Solidaire du monde noir et de sa révolte
contre le colonisateur, il se disait "fondamentalement poète, mais
poète engagé" et "nègre, nègre, depuis le fond du ciel
immémorial".
Fêté à l'université, célébré à la Comédie-Française,
écrasante figure de la société martiniquaise, Aimé Césaire a écrit une
oeuvre véhémente et revendicative, parfois proche du surréalisme.

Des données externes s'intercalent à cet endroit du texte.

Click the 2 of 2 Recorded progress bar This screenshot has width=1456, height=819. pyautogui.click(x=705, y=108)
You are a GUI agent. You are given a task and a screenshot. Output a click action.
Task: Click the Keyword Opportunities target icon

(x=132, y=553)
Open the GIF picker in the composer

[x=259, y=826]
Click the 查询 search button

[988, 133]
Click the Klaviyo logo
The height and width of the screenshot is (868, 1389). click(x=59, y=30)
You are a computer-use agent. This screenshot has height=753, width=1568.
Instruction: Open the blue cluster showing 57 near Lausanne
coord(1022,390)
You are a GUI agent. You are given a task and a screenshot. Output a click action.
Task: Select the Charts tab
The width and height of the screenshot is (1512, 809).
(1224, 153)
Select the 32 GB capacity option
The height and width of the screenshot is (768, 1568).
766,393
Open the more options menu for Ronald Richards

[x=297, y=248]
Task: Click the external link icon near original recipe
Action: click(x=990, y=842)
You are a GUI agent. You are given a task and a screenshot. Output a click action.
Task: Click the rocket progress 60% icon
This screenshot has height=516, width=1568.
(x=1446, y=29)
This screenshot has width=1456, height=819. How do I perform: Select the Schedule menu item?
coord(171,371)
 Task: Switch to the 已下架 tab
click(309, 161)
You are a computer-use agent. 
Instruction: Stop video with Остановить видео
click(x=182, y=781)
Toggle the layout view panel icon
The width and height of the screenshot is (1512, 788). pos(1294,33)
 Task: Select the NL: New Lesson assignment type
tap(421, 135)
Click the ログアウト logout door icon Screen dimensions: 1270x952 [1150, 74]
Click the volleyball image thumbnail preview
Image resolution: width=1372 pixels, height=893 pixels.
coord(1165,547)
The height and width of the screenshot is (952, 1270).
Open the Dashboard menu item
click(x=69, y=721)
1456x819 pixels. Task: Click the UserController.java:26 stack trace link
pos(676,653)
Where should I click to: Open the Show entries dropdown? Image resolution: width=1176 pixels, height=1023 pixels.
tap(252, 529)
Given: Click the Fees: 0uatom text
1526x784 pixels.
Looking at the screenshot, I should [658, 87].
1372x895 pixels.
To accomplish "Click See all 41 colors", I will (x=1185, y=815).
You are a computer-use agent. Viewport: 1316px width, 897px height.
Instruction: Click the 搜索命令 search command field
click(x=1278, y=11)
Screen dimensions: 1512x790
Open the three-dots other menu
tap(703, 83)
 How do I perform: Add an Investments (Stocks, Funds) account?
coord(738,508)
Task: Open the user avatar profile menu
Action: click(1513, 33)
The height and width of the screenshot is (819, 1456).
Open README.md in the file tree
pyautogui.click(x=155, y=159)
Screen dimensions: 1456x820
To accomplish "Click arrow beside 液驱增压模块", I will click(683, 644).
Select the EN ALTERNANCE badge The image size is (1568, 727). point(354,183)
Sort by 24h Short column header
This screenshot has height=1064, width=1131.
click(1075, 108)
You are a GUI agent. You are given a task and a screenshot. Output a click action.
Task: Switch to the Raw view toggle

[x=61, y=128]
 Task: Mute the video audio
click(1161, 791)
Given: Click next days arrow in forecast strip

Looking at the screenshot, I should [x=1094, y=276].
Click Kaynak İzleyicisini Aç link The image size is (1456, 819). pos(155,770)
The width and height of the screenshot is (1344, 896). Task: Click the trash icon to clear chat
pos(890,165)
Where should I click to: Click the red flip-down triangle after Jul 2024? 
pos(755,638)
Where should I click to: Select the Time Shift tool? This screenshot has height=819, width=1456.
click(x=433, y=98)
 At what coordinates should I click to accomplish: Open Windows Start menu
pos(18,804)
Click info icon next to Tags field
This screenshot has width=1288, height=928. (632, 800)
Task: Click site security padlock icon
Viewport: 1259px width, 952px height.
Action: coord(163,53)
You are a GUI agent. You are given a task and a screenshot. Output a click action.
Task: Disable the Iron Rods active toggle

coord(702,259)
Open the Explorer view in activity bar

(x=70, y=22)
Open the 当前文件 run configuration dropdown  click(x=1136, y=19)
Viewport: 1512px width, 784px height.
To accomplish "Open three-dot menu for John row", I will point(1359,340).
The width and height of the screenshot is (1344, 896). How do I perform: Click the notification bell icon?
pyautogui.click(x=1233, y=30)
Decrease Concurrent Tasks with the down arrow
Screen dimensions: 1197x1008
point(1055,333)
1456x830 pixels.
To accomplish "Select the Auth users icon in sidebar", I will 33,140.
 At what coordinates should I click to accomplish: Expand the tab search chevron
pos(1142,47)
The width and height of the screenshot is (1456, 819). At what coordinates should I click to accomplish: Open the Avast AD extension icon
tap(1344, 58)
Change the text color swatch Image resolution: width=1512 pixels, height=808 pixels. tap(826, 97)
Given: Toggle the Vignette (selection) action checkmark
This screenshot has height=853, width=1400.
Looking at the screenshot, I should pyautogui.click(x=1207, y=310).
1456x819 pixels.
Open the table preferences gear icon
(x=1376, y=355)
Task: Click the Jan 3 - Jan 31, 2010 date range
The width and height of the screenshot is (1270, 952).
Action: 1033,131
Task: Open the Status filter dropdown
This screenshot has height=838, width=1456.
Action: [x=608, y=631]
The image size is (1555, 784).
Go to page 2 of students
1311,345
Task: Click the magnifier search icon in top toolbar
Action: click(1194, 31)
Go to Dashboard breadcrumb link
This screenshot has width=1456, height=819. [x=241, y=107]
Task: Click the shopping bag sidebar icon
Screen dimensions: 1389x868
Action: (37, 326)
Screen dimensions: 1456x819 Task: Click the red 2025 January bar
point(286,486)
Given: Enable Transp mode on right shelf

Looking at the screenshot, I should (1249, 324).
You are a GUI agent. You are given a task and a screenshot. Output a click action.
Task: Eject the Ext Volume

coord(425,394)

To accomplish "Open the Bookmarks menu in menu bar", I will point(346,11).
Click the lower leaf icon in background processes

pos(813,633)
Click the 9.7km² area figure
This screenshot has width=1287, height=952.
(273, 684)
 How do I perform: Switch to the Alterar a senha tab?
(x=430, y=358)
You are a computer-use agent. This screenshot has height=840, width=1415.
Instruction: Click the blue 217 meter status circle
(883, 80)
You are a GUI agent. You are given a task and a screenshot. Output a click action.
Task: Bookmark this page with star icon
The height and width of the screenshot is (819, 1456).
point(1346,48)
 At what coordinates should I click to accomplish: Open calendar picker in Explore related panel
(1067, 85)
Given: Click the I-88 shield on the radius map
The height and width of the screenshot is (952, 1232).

Maire de Fort-de-France de 1945 (il
n'avait que 32 ans) à 2001, député de 1946 à 1993, président du Conseil
régional de Martinique, il avait quitté la présidence du Parti progressiste
martiniquais (PPM) en 2005.
Le
contraste était frappant entre la flamboyance de son écriture et le style de
l'homme-Césaire, sanglé dans un strict complet et portant de grosses
lunettes d'écailles.
Ses
détracteurs l'appelaient "nègre costume-cravate-latin-grec" et
ironisaient sur ses manières très "vieille France". Mais tout le
monde le respectait et voyait bien qu'il portait sa terre natale à la
semelle de ses souliers.
Né
à Basse-Pointe le 25 juin 1913, ce fils surdoué d'un inspecteur des impôts
est encouragé aux études par les professeurs du lycée Schoelcher de
Fort-de-France.
A
Louis-le-Grand, à Paris, il rencontre Léopold Sedar Senghor, le futur
président sénégalais. Il rejoint Normale sup et lance, en 1932, la revue
"L'Etudiant noir" où, pour la première fois, des écrivains noirs
réfutent les modèles littéraires traditionnels.
En
1939, il fait une entrée fracassante en poésie avec "Cahier d'un
retour au pays natal", employant, encore une première, le terme de
"négritude". C'est, dit-il, "la conscience d'être noir,
simple reconnaissance d'un fait qui implique acceptation, prise en charge
de son destin de noir, de son histoire et de sa culture". Senghor a
assuré que c'est Césaire qui a inventé ce mot mais ce dernier préférait
parler de "création collective".
"Il
manie la langue française comme il n'est pas aujourd'hui un blanc pour la
manier", disait André Breton en 1941.
En
1946, il est rapporteur de la loi sur "la départementalisation"
de la Martinique,
Guadeloupe, Guyane et Réunion. En 1957, il fonde le PPM, un an après sa
démission du PCF, rallié après la
guerre.
Lauréat du Grand prix national de
la poésie (1982) et du prix des poètes de la SACEM (1995), Césaire a
écrit des pièces comme "La
Tragédie du roi Christophe" (1963, sur la
décolonisation) ou "Une saison au Congo" (1966, sur Patrice
Lumumba).
En
poésie, il a signé "Les Armes miraculeuses",
"Cadastre", "Soleil cou coupé", "Corps perdu"
ou "Moi laminaire".
Césaire
a aussi été polémiste avec son "Discours sur le colonialisme",
texte virulent contre l'Occident, juché sur "le plus haut tas de
cadavres de l'humanité" ou "Lettre à Maurice Thorez".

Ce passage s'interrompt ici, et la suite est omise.